== Texto de leitura
Telemóveis à porta: será boa ideia?

A lista de artistas que decidiram proibir o uso de telemóveis nos seus concertos continua a aumentar. Jack White, Alicia Keys, Bob Dylan e Madonna estão entre os nomes que exigem que o público guarde os dispositivos em bolsas seladas à entrada. O objetivo? Recuperar a atenção plena, a ligação direta entre artista e plateia e, em muitos casos, preservar a espontaneidade do espetáculo. A tendência levanta a questão: estaremos a sacrificar a experiência ao vivo em nome do registo digital?
====
== Dados de origem
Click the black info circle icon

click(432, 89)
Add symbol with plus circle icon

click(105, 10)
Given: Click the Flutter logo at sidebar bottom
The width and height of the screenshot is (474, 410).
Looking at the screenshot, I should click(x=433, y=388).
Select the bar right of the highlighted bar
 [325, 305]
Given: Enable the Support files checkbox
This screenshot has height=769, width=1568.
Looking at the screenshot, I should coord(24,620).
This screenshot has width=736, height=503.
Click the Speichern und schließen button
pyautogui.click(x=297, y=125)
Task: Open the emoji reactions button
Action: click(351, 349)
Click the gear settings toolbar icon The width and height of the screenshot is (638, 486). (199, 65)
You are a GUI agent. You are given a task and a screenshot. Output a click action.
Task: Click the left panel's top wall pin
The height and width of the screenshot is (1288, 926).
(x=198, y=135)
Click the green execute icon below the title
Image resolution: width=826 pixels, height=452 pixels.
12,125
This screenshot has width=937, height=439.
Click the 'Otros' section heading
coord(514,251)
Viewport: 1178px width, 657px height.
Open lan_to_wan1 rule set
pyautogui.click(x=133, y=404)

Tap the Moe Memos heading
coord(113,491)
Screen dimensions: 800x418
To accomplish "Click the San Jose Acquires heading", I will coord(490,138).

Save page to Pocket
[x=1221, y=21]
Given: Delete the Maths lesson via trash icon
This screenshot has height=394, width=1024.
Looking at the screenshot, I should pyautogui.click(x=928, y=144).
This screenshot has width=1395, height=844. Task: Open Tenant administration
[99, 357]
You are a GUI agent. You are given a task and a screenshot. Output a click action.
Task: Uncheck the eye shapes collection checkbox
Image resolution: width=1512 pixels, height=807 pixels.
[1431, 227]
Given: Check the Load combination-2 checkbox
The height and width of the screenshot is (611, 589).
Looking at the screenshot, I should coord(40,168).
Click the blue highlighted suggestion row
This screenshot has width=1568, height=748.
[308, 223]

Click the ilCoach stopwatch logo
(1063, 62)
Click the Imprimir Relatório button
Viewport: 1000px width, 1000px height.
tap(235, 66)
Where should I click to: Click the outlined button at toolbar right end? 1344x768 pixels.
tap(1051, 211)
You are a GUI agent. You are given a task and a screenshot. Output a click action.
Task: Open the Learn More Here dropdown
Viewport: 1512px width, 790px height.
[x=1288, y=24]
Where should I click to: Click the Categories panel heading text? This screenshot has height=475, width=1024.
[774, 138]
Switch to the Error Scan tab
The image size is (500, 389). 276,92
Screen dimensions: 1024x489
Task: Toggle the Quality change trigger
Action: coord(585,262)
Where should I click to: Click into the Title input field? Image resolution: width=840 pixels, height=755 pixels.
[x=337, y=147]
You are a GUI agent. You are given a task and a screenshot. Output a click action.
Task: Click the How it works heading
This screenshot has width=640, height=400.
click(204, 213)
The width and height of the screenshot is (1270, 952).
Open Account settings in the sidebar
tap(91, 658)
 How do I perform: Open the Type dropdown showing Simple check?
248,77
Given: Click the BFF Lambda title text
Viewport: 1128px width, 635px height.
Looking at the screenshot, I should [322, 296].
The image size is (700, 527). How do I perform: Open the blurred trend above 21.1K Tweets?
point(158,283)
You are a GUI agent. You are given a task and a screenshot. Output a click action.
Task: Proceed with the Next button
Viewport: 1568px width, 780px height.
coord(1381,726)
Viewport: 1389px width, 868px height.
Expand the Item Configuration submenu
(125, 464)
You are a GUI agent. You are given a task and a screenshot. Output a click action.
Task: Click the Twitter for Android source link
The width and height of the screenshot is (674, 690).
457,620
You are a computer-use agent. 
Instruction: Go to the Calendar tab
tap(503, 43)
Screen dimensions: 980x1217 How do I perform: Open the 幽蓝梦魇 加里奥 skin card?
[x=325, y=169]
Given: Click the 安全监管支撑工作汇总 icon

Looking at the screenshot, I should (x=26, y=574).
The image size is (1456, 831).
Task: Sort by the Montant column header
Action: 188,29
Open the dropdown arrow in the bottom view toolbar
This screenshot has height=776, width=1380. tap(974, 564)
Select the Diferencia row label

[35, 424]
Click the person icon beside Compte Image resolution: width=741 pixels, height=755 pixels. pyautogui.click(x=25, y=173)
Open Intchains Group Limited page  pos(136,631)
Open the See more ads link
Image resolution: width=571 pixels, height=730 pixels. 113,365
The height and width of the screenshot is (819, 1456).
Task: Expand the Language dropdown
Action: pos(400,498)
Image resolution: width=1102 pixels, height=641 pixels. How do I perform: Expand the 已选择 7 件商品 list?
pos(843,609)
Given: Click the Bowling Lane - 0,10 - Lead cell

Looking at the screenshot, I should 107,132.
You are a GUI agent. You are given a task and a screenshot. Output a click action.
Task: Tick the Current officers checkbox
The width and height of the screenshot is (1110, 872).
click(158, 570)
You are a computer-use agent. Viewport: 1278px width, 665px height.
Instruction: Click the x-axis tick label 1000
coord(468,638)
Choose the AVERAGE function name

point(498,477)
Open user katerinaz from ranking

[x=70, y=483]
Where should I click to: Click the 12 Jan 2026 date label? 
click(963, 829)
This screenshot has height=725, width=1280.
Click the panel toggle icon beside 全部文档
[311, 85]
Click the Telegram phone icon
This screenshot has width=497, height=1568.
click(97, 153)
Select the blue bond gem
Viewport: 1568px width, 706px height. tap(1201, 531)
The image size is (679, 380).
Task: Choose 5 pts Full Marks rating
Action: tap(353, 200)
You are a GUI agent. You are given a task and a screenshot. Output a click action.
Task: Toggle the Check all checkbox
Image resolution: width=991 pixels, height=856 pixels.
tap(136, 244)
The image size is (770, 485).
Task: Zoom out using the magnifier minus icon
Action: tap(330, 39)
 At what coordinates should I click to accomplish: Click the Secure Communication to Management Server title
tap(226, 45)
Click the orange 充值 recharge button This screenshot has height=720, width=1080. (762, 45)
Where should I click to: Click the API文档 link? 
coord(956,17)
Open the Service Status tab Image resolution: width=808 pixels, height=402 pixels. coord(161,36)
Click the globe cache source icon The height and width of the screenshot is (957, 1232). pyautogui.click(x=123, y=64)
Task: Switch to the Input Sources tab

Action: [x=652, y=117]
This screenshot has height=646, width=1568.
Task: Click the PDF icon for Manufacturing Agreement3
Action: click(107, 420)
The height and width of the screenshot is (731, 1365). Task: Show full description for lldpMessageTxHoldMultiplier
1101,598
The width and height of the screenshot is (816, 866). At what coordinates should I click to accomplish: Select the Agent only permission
====
• _O que fazer_
Substitui "concertos" por "festivais" no texto sobre os telemóveis nos concertos e transcreve-o desde "A lista de artistas" até "do registo digital?", inclusive. Baseia-te apenas no texto para responder.

• _Resposta da tarefa_
A lista de artistas que decidiram proibir o uso de telemóveis nos seus festivais continua a aumentar. Jack White, Alicia Keys, Bob Dylan e Madonna estão entre os nomes que exigem que o público guarde os dispositivos em bolsas seladas à entrada. O objetivo? Recuperar a atenção plena, a ligação direta entre artista e plateia e, em muitos casos, preservar a espontaneidade do espetáculo. A tendência levanta a questão: estaremos a sacrificar a experiência ao vivo em nome do registo digital?